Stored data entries
#####
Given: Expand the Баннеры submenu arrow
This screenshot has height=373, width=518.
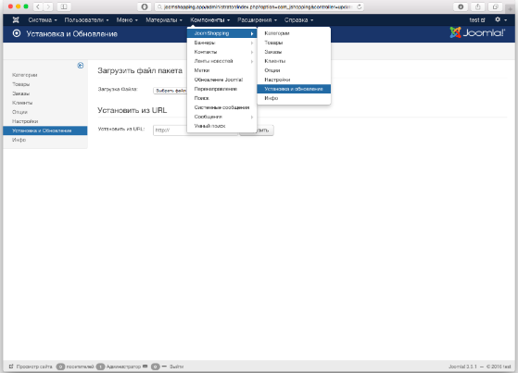Looking at the screenshot, I should [252, 43].
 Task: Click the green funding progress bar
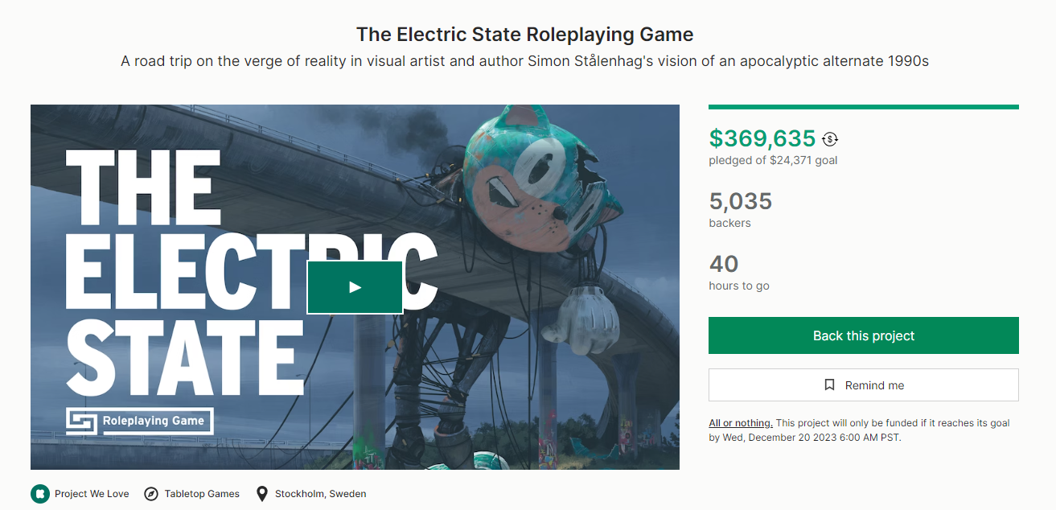coord(863,107)
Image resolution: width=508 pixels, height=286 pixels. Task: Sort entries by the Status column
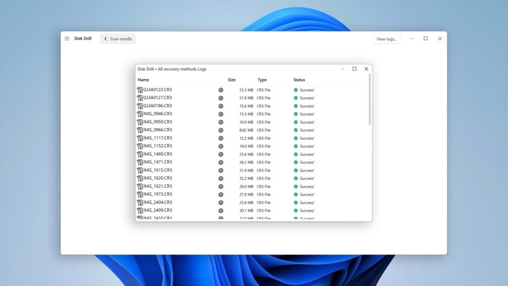[300, 79]
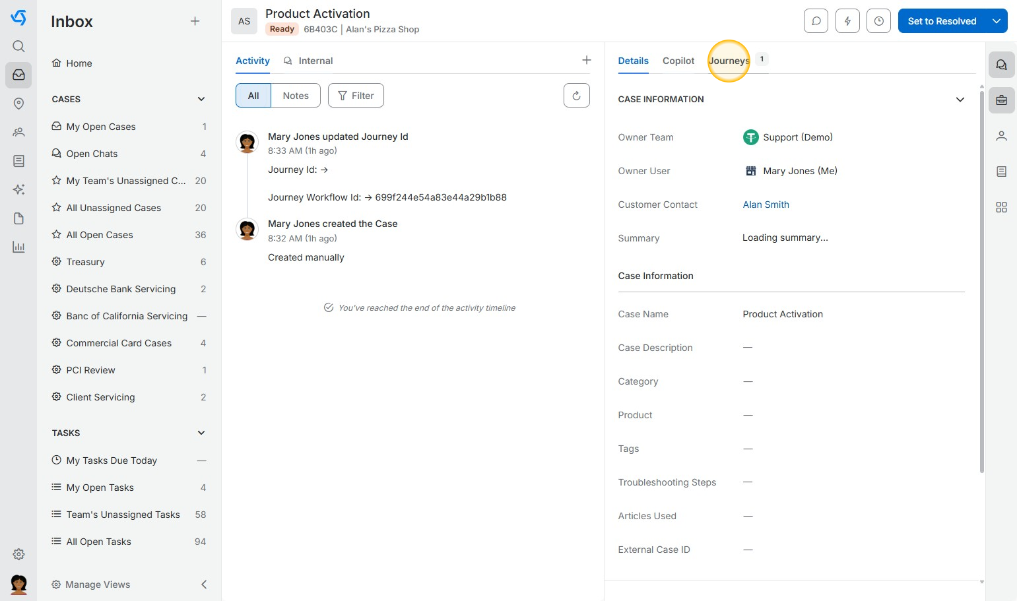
#####
[Task description]:
Each entry should be set down exactly, pictures excluded.

[Task solution]:
Given: Expand the Баннеры submenu arrow
This screenshot has height=373, width=518.
Looking at the screenshot, I should [252, 43].
 Task: Click the green funding progress bar
coord(863,107)
Image resolution: width=508 pixels, height=286 pixels. Task: Sort entries by the Status column
[300, 79]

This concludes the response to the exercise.